▸ Aim: Find each line of the material that contains the string "card" and copy every such line in full.

▸ Records for this task:

-=-=-=-=-

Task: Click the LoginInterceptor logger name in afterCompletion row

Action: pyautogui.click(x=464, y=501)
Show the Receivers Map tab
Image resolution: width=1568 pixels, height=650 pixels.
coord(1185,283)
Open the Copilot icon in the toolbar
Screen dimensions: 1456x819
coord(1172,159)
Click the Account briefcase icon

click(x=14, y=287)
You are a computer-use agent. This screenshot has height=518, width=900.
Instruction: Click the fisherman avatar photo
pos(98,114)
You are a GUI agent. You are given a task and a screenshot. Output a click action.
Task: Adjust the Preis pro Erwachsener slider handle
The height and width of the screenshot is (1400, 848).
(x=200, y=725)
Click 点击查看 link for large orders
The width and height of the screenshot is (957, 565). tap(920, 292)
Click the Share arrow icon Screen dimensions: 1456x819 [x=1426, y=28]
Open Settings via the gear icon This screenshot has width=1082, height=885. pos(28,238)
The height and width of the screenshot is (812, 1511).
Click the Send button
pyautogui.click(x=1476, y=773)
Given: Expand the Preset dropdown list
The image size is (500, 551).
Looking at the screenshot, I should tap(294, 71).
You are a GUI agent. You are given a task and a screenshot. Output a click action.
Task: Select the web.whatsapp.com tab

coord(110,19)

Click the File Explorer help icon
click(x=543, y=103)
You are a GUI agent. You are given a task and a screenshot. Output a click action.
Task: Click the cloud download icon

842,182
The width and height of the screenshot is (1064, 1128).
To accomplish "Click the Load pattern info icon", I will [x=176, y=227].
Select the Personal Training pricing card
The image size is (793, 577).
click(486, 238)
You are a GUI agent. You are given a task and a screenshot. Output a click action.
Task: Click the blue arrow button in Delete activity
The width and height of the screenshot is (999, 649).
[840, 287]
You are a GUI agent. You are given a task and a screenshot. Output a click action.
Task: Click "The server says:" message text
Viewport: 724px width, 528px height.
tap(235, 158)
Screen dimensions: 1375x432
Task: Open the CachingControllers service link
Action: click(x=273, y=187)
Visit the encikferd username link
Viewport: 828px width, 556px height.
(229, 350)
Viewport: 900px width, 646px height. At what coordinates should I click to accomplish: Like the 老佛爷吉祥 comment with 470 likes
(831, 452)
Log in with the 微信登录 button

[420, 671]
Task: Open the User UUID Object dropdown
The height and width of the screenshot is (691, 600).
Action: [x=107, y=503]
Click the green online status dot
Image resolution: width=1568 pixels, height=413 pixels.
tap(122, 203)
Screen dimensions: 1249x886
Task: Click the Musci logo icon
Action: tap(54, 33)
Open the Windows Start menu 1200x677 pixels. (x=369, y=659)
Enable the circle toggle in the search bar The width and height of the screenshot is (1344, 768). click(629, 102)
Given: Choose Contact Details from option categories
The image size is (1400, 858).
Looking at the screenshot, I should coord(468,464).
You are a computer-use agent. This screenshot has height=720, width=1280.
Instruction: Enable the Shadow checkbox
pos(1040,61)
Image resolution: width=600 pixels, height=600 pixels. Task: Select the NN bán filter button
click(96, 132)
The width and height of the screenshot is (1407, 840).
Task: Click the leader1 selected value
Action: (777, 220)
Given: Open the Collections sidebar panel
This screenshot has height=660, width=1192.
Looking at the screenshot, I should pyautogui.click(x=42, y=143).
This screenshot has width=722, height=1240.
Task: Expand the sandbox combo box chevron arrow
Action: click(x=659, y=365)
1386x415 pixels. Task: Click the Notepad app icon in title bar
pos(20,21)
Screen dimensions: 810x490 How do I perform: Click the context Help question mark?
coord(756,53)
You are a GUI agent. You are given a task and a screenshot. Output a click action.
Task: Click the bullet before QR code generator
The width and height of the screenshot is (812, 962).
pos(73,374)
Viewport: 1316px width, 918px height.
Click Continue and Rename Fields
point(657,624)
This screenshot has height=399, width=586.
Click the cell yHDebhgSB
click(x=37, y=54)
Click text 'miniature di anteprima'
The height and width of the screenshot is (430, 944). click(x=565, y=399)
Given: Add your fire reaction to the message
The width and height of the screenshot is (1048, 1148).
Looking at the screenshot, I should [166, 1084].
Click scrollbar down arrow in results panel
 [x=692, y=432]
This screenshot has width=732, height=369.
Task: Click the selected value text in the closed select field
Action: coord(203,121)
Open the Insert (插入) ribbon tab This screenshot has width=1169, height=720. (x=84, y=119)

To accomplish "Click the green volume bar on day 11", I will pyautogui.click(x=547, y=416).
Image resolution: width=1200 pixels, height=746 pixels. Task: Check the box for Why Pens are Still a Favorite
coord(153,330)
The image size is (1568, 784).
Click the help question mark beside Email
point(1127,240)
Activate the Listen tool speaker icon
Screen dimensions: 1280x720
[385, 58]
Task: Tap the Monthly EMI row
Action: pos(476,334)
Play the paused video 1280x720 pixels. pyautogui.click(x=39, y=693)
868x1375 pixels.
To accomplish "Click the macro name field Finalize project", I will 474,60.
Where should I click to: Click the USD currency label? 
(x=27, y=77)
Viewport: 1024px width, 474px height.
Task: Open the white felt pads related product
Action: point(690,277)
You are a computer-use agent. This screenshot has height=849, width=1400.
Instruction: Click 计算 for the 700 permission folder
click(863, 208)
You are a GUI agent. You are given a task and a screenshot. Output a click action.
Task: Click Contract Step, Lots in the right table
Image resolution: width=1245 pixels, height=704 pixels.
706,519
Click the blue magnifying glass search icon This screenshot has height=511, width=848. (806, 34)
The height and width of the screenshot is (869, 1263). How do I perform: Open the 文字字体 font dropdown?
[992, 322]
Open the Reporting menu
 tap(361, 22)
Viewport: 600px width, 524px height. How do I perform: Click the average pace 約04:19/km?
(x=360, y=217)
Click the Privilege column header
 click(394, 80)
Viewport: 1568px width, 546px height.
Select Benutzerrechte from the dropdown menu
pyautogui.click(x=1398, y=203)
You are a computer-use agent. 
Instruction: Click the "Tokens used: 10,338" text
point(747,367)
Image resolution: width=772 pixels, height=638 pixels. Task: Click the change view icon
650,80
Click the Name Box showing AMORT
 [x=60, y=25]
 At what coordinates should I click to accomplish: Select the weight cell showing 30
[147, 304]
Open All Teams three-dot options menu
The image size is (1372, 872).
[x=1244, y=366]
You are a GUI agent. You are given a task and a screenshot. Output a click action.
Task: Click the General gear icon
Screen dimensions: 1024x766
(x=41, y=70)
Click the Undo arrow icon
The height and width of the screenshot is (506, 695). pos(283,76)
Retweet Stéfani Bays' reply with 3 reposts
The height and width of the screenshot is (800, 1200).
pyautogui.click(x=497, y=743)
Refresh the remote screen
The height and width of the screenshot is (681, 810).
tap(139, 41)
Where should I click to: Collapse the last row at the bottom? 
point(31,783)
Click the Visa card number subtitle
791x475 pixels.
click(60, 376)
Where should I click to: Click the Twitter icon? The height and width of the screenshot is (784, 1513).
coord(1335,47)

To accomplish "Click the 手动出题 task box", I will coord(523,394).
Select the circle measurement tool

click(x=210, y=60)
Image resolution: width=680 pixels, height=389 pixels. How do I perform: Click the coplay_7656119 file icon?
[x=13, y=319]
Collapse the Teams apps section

-=-=-=-=-

▸ Answer for the task:
Select the Personal Training pricing card
Click the Visa card number subtitle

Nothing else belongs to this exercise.